漫才シーンで感じるべきは“笑い”より“熱さ”

 お笑いを題材にしたドラマは、笑いの再現も難しい。さまざまな映画やドラマで俳優が漫才師を演じるシーンを見てきたが、残念な出来になるケースは多い。漫才に演技力は必要だけれど、それでいて漫才と芝居は別物である(だから、2018年3月まで放送されたテレビ朝日『笑×演』はチャレンジングな番組だった)。

 今作では、間宮と渡辺が長尺の漫才に挑んでいる。当然、観ていて“アハハ!”と笑えるクオリティには達していなかった。難しいことはそもそもわかっていたし、プロ並みの出来を求めるのが酷というもの。今作で演出を務める劇団ひとりは、「お笑いナタリー」のインタビュー(19年7月27日)でこんな発言を残している。

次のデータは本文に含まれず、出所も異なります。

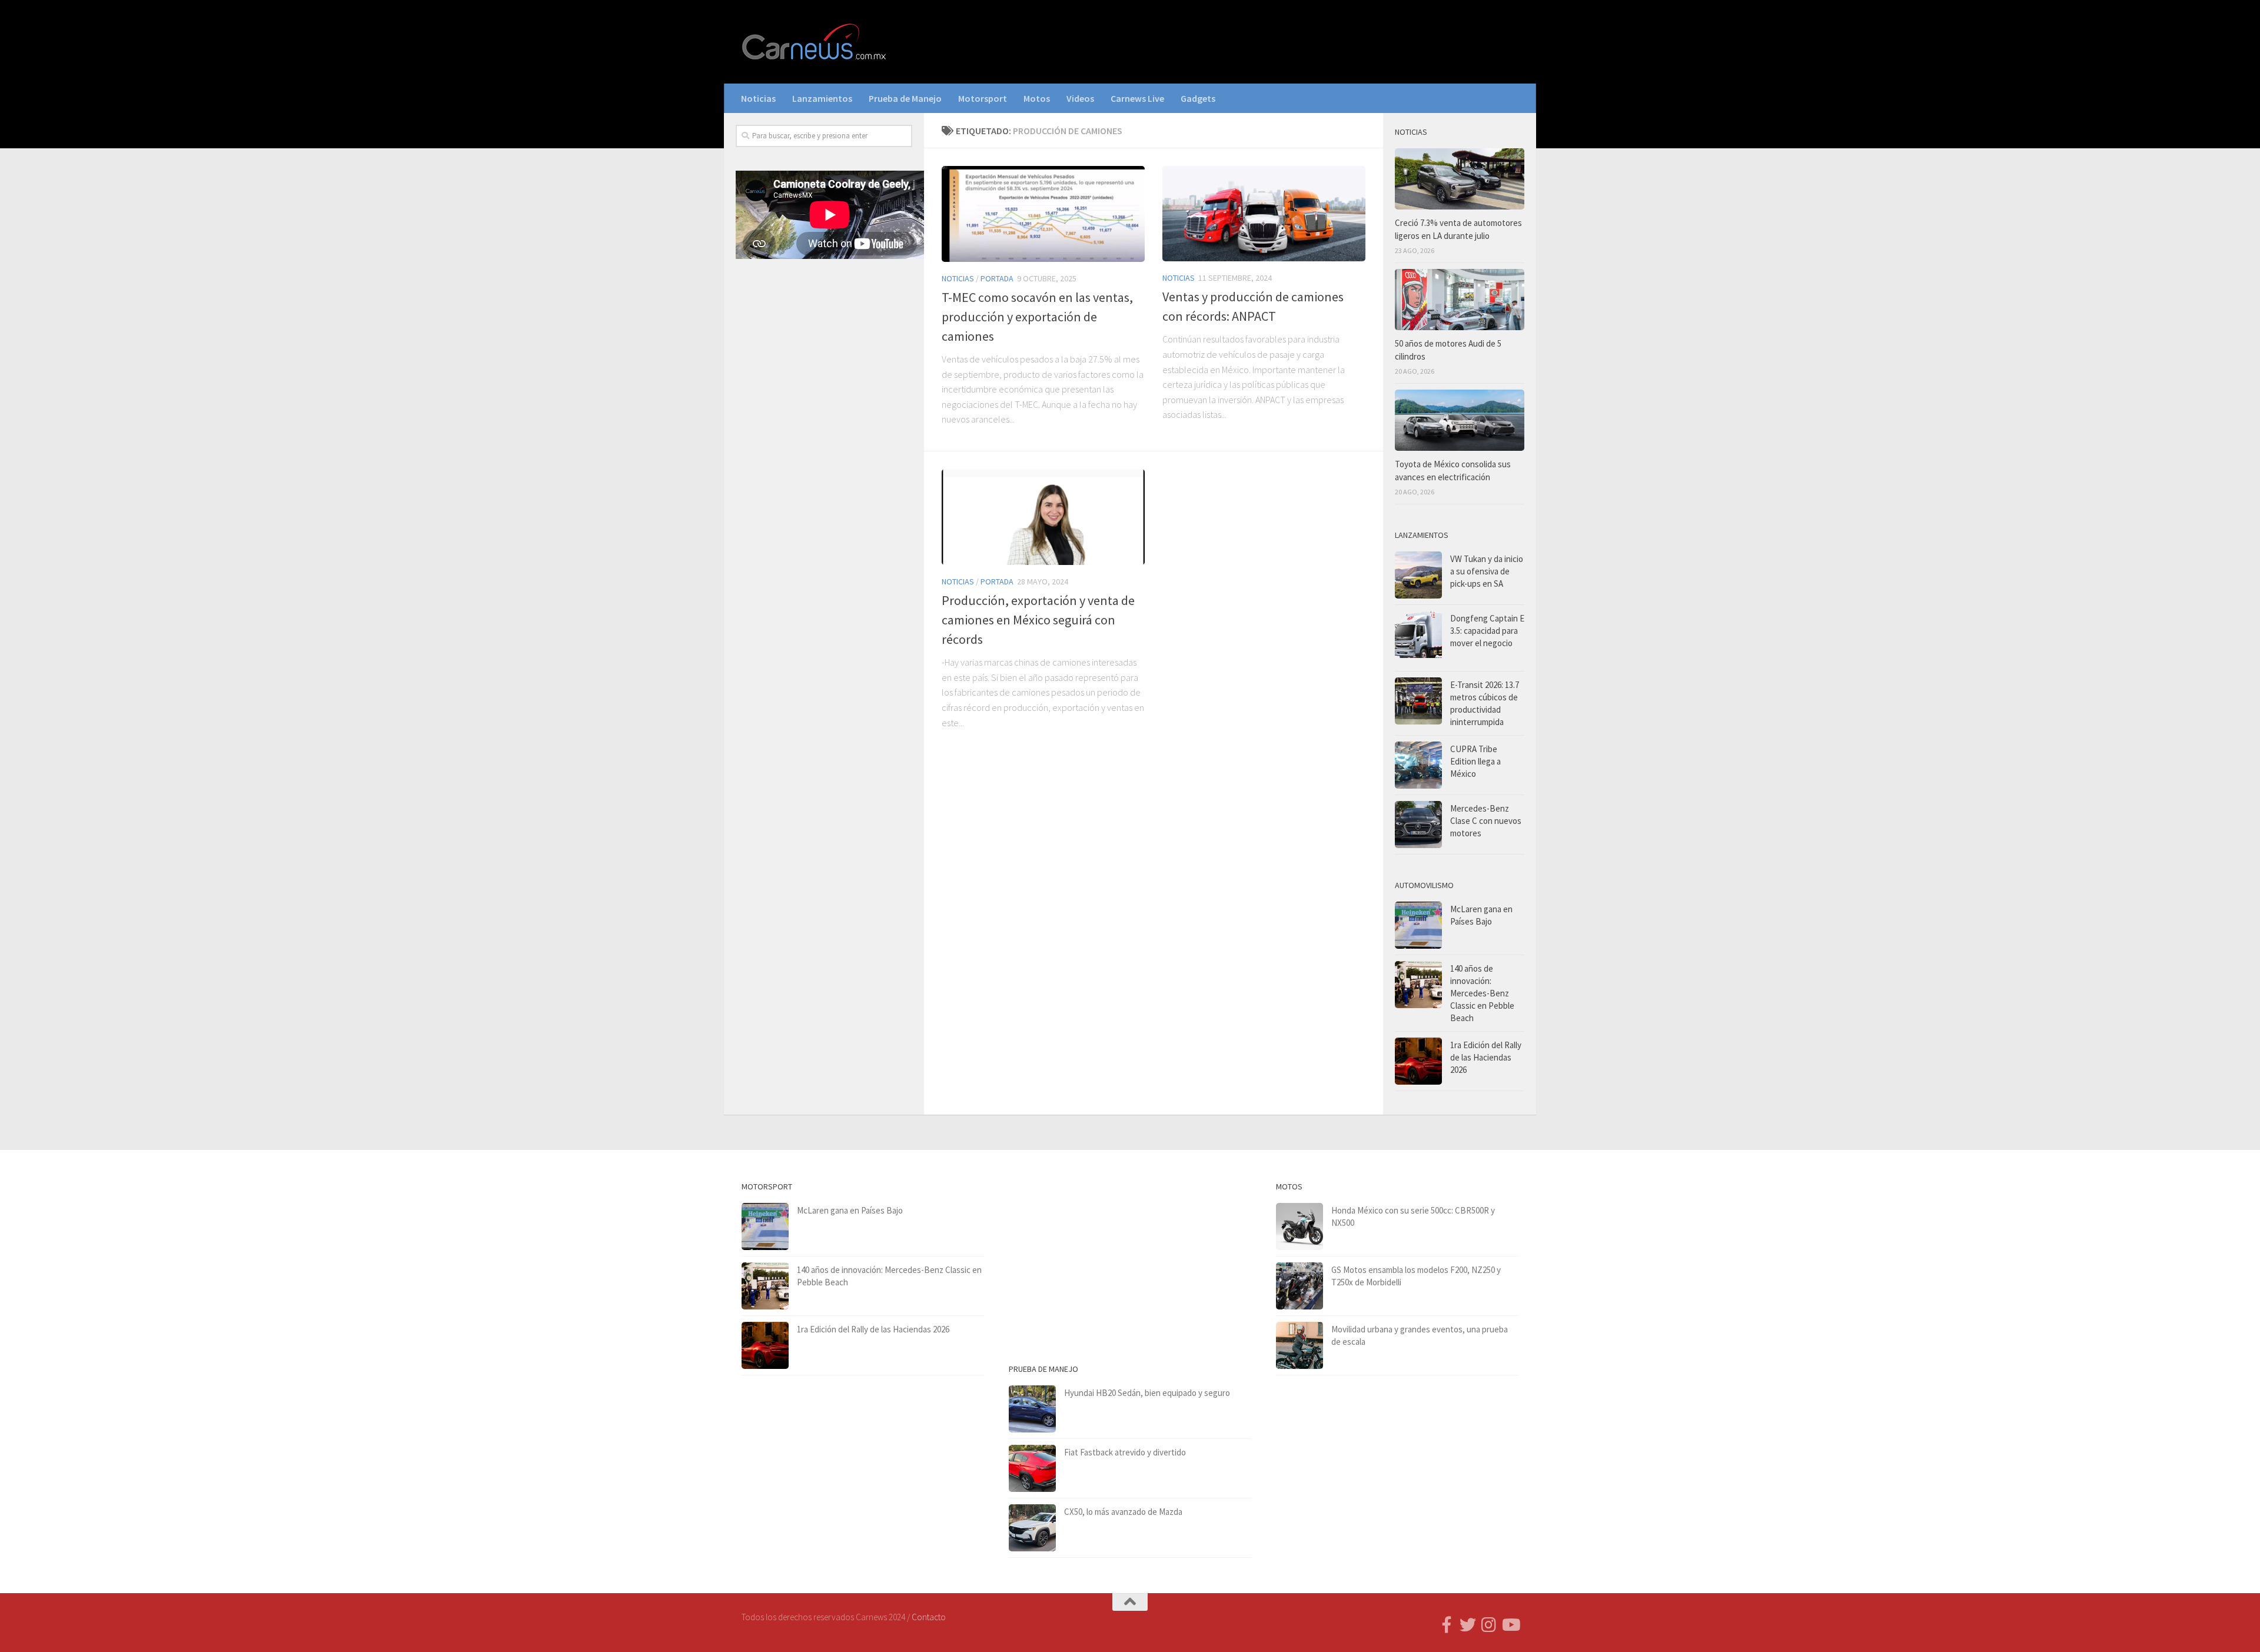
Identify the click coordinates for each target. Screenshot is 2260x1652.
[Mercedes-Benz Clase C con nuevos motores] (1418, 824)
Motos (1036, 98)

「期待して観てくれる方もいると思うんですけど、たぶん笑えないと思います(笑)」

「今回お笑いのシーンをやるうえで『とにかくそれっぽく見える』というところまでは、どうしても上げたかったんです。それさえできたらいいと思いました」

『べしゃり暮らし』の漫才シーンでは、面白さよりも熱を感じたい。今作は人間ドラマとして観るべきストーリーだと思う。

「漫才でなくても『何かやりたい』という気持ちになってくれたら」(渡辺)

 辻本潤役を務める渡辺大知は「テレ朝POST」インタビュー(19年7月27日)で、こんな発言をした。

「今回のドラマは漫才に魅せられる若者の話ですけど、好きなものとかやりたいことにまっすぐな気持ち、熱量、かける想い、がむしゃらさが美しく映ればいいなと思いながら演じました。ドラマを見てくれた10代の人たちがアツい思いを持ってくれたら嬉しいですし、漫才でなくても『自分も何かやりたい』という気持ちになってくれたらいいなって思います」

 肩をぶつけ合いながら舞台の袖からセンターマイクへ駆けていく疾走感。王道ともいえる手法だが、ここに熱と青春を感じることこそ醍醐味だと思う。渡辺が間宮にコンビ結成を申し出、その後、一度は断った間宮が逆にアプローチをし返すくだりは恋愛みたいでソワソワしたものだ。

 キャスティングもいい。間宮は26歳で渡辺は28歳。両者とも高校生活から10年前後経過しているが、それでもキラキラしていた。間宮が持つ暑苦しさは圭右のキャラクターに合っているし、『火花』(Netflix)で売れないストリートミュージシャンを演じた渡辺が辻本役を務めるのも感慨深い。原作のイメージを壊さない配役だと思う。加えて今夜放送第2話では、辻本の元相方役として小芝風花が登場する。彼女の大阪府出身というパーソナリティが生きるか、要注目だ。

 近年、NSC(吉本総合芸能学院)の入学希望者は定員割れしているという。連載開始時には有効だった「芸人を目指す」という設定も、今はさほど共感を呼ぶものではなくなった。しかも、お笑いというジャンル自体が大きな局面を迎えている。だからこそ、意義あるドラマ版になってほしいと願っている。